I’ve got to apologize for how misaligned the pics are from the Journal entries at the moment – we wrote a LOT about New York City and took no photographs… and Heather’s been verbose ever since. It’s a good thing. Above, Kristen’s Subaru parked in an alley outside Bloombars in Washington DC as we load in for Kristen’s 3rd gig in 24 hours, this one with Christylez Bacon.

My idea is that you can best develop a song concept in three vignettes, short, impressionistic scenes that focus on one moment or give a particular insight into a character, idea, or setting. The chorus becomes your thesis, the central idea that connects to all three vignettes while each of those scenes advances the idea a little further.
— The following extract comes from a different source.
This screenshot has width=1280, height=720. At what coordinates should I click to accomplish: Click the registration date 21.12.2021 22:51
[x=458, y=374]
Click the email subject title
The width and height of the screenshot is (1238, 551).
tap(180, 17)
Let’s use Oklahoma Revival as an example. The central idea is this dust bowl farm couple having trouble in their marriage, who rekindle it during a storm. So we need to set the existing scene of their location and troubled state (vignette 1), then we need to put them into the situation that will change them (vignette 2), then we need to show that change has occurred (vignette 3). Meanwhile, the choruses need to reinforce the central idea, and contain some unifying metaphor. I decide on a technique I often employ in this format, exploring a word that has multiple meanings. Sand. I decide to make use of the noun and the verb. Same thing with “grain.” Having two words with wood connotations, I explore carpentry words, ideas and images, and lace the song with them. I word bank like other songwriters (I was delighted to find out Brian Gundersdorf from We’re About 9 did this also). I also have an affection for slant rhymes and slam poetry, and that style works its way into how I pace the lines.

Cursing has its place, but I’m always glad to see a venue as supportive of the arts as Bloombars ALSO support an all-ages, no alcohol, family-friendly CREATIVE environment!

My only bias when it comes to songwriting is that, whether it is personal or not, pop or progressive … there should always be something profound. Songwriting should speak to the listener, commune with them, but it should also find a moment where it shakes them to the core, makes them realize something secret, challenges them, or expresses something in such a special way unique to the writer’s perspective that the listener at once feels deeply understood and subversively broadened.

My favorite example of this recently is Anthony da Costa, my musician crush of the moment, who I’ve run into at Susie’s House Concert, Falcon Ridge and Tom Bianchi’s event at The Burren all in a few months:

In the song “St. Therese,” a pop framework that speaks to universal loneliness with a catchy hook uses a specific image to illustrate that idea: having only a record you’re not in the mood for available to listen to. He picks one that most people will know, references it in the beginning and then end of a song, and comes up with something that both makes complete sense and is utterly original: “loneliness is listening to the record that you’ve got/not the record you want.” I couldn’t have written it. He had to write it, but I understand it and it connects with my own experiences. This line, very intentionally, elevates the entire song.

A group of bikers so numerous passed the window outside Coffee Amici just now. They took a couple minutes to pass the coffee shop window entirely, like a migrating flock of birds welcoming the first day leather jackets could be worn comfortably. It is so very, finally Fall.